*Trecho da fonte*
Neste panorama, vale destacar um processo de estetização generalizado, que atua em diversos níveis da sociedade. Exemplos contundentes deste processo, dominante na realidade em diferentes instâncias, desde o cotidiano até a política, podem ser identificados, mais claramente, na publicidade. Ela é capaz de transformar qualquer tipo de produto em um protótipo de beleza, e signo de uma forma de vida ideal. Para a publicidade, que cobre de belas imagens o cotidiano de milhares de indivíduos, não existem pessoas feias ou defeituosas, não existe pobreza ou sujeira. O mundo se tornou, sob sua ótica, asceticamente perfeito. A própria guerra passou a ser 'estética', em suas formas televisivas. Nenhuma imagem mais, choca os indivíduos envolvidos pela proteção visual da sociedade do simulacro.
Mas, como afirma Wolfang Welsch, 'Onde tudo é belo, nada mais é belo; estimulação ininterrupta conduz ao embotamento; estetização vira anestetização.... No meio da hiperestetização, há necessidade de áreas esteticamente baldias'(4)
Neste universo de imagens, belas e vazias, setores mais críticos das artes plásticas desempenham a árdua tarefa de criar 'áreas esteticamente baldias'. Tentam estabelecer rupturas nesta falsa perfeição, remetendo cada espectador de volta para um mundo bem menos ideal, mas, talvez, muito mais humano. Evidenciando os aspectos mais torpes e baixos da realidade, alguns artistas querem trazer de volta uma humanidade perdida num afã de falsas pretensões. Eles o fazem, rompendo radicalmente com os padrões tradicionais de um belo idealizado, expondo o feio, o tosco e o abjeto. Estes artistas abdicam dos caminhos fáceis, para jogar o público, mesmo contra sua vontade, nas profundidades do inferno. Assim como Dante, em sua Divina Comédia, eles querem descer novamente às profundezas da alma humana. Tarefa difícil, em um mundo de superficialidades promovidas pela sociedade do espetáculo e da propaganda.
Além disso, o mundo contemporâneo está re pleto de imagens, que invadem todos os espaços, tragando cada indivíduo, e de certa forma anestesiando seu olhar. Ao fazer do olhar o grande veículo da comunicação, a publicidade lança um desafio às artes visuais. Como conseguir apreender a atenção de um espectador acostumado ao ritmo vertiginoso do zapping publicitário?
Gilbert Drurand afirma que 'há muitas formas de iconoclasmo. Uma, por falta, puritana, é a de Bizancio…A outra, mais insidiosa, é de algum modo, por excesso......o iconoclasmo da segunda espécie, por excesso, por evaporação do sentido, foi o traço constitutivo e continuamente agravado da cultura ocidental.'(5) Como superar então este vazio de significação, característico da imagem da propaganda?
Torna-se necessário interferir neste adormecimento do olhar, revitalizando este órgão de sentido humano, tão solicitado e ao mesmo tempo tão massacrado na contemporaneidade. Os setores mais críticos das artes plásticas exercem o trabalho da falha e do lapso, reivindicando para a arte a presença do olhar. Tentam introduzir na simbolização um outro sentido, um outro endereçamento, recuperando seu papel na constituição do sujeito, a nível individual e social. Buscam encontrar na imagem seu caráter latente, trabalhando com o que ela mostra em si mesma e com o que ela esconde de seu sentido. Pois as imagens, assim como as palavras, contam com seus significados não evidentes, que se mostram somente em um segundo ou terceiro olhar. Os artistas não usam o entulhamento e a repetição exaustiva como forma de atordoamento, mas tentando dar às imagens seu tempo próprio, esperando que o espectador as deixa falar.

*Entradas*
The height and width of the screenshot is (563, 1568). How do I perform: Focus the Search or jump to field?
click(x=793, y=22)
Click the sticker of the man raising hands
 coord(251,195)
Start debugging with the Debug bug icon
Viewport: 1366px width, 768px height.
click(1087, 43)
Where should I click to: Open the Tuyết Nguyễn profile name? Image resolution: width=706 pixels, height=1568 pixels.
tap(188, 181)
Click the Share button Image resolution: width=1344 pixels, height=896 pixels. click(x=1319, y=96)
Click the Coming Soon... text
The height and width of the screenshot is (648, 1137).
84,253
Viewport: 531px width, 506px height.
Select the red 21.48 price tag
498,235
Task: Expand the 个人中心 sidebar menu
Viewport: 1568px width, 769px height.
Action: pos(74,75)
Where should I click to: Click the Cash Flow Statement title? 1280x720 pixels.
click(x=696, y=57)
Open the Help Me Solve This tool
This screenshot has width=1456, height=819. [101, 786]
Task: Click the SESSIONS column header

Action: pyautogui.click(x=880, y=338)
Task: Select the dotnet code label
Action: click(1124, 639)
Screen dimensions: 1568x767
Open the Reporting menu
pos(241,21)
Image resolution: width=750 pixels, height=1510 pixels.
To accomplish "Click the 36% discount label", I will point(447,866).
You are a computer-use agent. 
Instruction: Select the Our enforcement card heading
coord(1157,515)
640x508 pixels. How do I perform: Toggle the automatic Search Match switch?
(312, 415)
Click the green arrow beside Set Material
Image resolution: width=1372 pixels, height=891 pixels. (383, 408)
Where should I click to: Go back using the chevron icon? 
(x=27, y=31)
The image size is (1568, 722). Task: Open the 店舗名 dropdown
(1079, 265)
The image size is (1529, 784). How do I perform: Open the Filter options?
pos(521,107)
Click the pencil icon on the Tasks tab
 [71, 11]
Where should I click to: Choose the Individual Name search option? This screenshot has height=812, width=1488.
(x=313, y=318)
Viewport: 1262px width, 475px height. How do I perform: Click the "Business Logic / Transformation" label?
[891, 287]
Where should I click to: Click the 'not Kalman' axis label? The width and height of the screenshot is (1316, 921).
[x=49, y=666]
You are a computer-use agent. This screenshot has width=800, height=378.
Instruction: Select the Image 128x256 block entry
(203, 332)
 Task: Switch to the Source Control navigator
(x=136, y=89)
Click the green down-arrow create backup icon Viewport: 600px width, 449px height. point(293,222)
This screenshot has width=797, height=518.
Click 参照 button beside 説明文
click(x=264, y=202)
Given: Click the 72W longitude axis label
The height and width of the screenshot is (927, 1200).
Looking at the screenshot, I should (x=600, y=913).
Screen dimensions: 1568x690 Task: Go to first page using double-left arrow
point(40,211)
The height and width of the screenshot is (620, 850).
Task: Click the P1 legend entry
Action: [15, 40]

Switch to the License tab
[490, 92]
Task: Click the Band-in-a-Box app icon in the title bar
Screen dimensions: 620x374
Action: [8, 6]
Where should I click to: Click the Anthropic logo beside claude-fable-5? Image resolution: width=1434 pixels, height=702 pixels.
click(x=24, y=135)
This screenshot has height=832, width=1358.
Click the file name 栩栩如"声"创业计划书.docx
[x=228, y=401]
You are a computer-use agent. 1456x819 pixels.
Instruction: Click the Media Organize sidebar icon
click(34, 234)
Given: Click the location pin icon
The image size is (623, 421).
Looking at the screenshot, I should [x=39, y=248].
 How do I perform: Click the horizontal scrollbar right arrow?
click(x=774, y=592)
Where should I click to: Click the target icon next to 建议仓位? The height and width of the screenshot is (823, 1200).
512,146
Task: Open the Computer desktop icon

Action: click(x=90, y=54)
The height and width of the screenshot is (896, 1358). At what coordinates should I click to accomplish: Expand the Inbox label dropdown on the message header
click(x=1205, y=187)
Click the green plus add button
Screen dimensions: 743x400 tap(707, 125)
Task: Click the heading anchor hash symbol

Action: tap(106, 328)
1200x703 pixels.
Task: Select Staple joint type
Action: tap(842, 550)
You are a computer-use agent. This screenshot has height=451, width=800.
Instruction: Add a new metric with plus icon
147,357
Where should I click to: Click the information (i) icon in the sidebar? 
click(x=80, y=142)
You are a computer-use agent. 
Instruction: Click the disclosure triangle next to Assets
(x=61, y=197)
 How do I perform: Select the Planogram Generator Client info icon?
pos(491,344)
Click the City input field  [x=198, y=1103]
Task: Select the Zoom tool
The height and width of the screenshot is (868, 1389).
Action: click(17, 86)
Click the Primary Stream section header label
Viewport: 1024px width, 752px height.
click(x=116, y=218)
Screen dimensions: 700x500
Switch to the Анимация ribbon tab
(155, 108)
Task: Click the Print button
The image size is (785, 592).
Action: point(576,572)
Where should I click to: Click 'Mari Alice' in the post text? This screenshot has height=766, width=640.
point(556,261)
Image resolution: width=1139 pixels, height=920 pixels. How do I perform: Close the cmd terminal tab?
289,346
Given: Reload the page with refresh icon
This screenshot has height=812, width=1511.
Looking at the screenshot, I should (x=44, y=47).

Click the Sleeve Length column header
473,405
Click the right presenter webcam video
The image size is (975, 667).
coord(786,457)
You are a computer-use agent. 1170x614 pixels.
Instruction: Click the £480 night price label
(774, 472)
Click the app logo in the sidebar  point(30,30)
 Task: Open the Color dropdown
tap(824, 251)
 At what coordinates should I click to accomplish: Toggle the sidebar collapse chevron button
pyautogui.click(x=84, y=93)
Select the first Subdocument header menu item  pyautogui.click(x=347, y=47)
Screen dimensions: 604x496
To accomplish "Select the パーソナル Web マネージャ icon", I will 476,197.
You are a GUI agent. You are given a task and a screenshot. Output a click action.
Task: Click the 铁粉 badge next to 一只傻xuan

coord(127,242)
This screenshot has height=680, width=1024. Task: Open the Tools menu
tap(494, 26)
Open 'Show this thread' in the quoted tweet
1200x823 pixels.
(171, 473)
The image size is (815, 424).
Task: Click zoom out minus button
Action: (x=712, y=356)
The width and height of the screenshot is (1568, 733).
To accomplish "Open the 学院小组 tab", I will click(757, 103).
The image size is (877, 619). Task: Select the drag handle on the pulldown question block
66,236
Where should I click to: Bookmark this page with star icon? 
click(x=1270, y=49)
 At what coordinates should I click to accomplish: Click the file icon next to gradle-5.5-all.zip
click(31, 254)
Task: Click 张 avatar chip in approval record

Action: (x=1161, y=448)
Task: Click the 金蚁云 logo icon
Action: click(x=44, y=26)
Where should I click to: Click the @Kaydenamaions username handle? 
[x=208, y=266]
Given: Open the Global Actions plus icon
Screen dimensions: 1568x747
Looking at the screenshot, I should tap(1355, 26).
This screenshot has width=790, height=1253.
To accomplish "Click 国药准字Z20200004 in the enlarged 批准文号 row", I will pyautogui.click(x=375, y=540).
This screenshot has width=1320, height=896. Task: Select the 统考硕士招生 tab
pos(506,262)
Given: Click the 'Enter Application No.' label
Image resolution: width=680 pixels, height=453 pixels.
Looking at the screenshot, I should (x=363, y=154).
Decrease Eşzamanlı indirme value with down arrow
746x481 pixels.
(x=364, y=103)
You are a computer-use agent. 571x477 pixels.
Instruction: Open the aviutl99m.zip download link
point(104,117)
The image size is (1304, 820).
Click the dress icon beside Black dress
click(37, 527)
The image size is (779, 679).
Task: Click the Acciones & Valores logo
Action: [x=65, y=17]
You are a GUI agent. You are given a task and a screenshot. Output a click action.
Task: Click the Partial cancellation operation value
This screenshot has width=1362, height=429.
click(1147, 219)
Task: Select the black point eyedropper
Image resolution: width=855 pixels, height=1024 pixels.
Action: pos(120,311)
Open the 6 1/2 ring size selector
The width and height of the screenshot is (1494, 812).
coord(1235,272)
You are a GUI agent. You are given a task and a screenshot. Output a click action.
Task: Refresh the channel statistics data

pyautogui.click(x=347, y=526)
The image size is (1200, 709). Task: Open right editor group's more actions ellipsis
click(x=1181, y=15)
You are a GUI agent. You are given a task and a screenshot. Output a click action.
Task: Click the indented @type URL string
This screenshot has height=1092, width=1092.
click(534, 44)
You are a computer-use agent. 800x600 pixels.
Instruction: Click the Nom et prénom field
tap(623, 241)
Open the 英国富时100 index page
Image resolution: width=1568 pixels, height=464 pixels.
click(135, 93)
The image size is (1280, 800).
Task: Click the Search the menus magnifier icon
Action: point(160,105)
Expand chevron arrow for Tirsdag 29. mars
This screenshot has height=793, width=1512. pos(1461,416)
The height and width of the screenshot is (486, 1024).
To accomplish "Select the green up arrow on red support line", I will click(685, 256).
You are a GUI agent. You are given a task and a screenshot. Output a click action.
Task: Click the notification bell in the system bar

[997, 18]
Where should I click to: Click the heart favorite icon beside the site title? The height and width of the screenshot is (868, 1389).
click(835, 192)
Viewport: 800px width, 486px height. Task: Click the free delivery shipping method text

*Tarefa proposta 1*
As afirmações abaixo estão de acordo com o trecho sobre estetização e artes plásticas? Responda sim ou não a cada uma e cite as palavras do trecho que decidem a questão.
(a) Na publicidade aparecem pobreza e sujeira.
(b) Os artistas críticos recorrem à repetição exaustiva para atordoar o espectador.
(c) A guerra tornou-se "estética" em suas formas televisivas.
*Tarefa proposta 2*
Escreva o que vem em seguida no trecho sobre estetização e artes plásticas, a partir de onde ele para.
A listagem vem de outra fonte, diferente do trecho.

*Resposta 1*
(a) Não: "não existe pobreza ou sujeira".
(b) Não: "Os artistas não usam o entulhamento e a repetição exaustiva como forma de atordoamento".
(c) Sim: "A própria guerra passou a ser 'estética', em suas formas televisivas."

*Resposta 2*
Nesta questão imbrica-se um terceiro desafio, com o qual se enfrentam alguns setores das artes plásticas, neste momento. Como assumir uma condição particular e complexa de pensar o mundo através das imagens?
A modernidade colocou toda uma série de indagações, relativas aos meios expressivos e à construção das linguagens visuais, no centro dos questionamentos artísticos. Obteve-se, assim, a partir de inúmeras investigações, uma série de conquistas no domínio ferramental da linguagem. O artista plástico pode portanto, hoje, fazer da imagem uma forma de presentificação, um 'estar no mundo' que o interpela. Na medida em que pode encontrar na imagem os mesmos registros - real simbólico e imaginário - que encontra na linguagem verbal, alguns artistas trabalham explorando este campo de alternativas. A arte contemporânea mais crítica nega-se a ser um elemento decorativo ou publicitário, ela se propõe a assumir, com todos os riscos, essa empresa de pensar o mundo, manipulando as especificidades e as possibilidades deste pensamento visual descoberto pelas vanguardas do início do século.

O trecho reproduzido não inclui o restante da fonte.